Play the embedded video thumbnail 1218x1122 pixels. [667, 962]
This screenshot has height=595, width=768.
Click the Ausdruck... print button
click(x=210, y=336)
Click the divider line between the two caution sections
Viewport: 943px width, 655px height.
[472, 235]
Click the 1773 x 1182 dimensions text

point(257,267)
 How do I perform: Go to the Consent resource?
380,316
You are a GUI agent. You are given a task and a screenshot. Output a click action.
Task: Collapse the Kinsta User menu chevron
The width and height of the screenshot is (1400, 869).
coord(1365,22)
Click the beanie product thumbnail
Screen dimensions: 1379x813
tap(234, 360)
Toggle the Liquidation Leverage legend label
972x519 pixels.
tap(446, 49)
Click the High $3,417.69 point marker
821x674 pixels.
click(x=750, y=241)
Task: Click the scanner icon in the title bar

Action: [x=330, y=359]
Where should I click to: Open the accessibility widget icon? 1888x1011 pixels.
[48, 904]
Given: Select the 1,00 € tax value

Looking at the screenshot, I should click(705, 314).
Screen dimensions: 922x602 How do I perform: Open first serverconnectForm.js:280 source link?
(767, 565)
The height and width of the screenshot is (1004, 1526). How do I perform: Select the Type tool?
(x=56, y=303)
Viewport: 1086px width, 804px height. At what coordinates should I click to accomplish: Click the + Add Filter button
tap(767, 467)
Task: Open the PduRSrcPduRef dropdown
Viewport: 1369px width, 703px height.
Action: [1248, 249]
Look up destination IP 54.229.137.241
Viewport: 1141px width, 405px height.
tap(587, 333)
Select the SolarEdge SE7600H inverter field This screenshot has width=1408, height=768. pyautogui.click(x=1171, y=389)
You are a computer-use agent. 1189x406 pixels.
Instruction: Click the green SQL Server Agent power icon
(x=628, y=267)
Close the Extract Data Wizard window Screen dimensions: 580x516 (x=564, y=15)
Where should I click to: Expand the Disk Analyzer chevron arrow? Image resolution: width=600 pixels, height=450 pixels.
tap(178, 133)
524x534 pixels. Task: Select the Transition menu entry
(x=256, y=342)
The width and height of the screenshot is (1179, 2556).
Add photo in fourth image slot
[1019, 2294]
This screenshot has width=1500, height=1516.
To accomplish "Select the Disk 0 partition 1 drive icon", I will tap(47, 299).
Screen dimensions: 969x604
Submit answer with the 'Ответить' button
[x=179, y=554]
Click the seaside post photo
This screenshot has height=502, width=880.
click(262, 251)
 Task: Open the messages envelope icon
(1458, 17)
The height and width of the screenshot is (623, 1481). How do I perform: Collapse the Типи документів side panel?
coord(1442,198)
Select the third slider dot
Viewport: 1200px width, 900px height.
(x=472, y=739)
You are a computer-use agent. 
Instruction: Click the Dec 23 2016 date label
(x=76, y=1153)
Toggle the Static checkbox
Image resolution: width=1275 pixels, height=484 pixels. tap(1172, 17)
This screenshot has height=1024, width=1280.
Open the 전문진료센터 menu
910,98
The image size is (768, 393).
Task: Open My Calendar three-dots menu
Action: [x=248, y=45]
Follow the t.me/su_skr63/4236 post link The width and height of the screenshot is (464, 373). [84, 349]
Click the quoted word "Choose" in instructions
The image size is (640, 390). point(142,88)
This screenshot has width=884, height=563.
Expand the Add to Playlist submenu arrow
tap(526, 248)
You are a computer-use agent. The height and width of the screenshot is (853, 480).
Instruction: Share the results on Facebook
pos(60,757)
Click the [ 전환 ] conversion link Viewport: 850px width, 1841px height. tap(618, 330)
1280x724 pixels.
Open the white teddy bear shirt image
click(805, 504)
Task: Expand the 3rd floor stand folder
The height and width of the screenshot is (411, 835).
- - - -
(TO DO) Write out each line of the data that holds the string "computer".

(COMPLETED TASK)
You are a computer-use agent. 1189x406 pixels.
You are a computer-use agent. 
You are a computer-use agent. The height and width of the screenshot is (853, 480).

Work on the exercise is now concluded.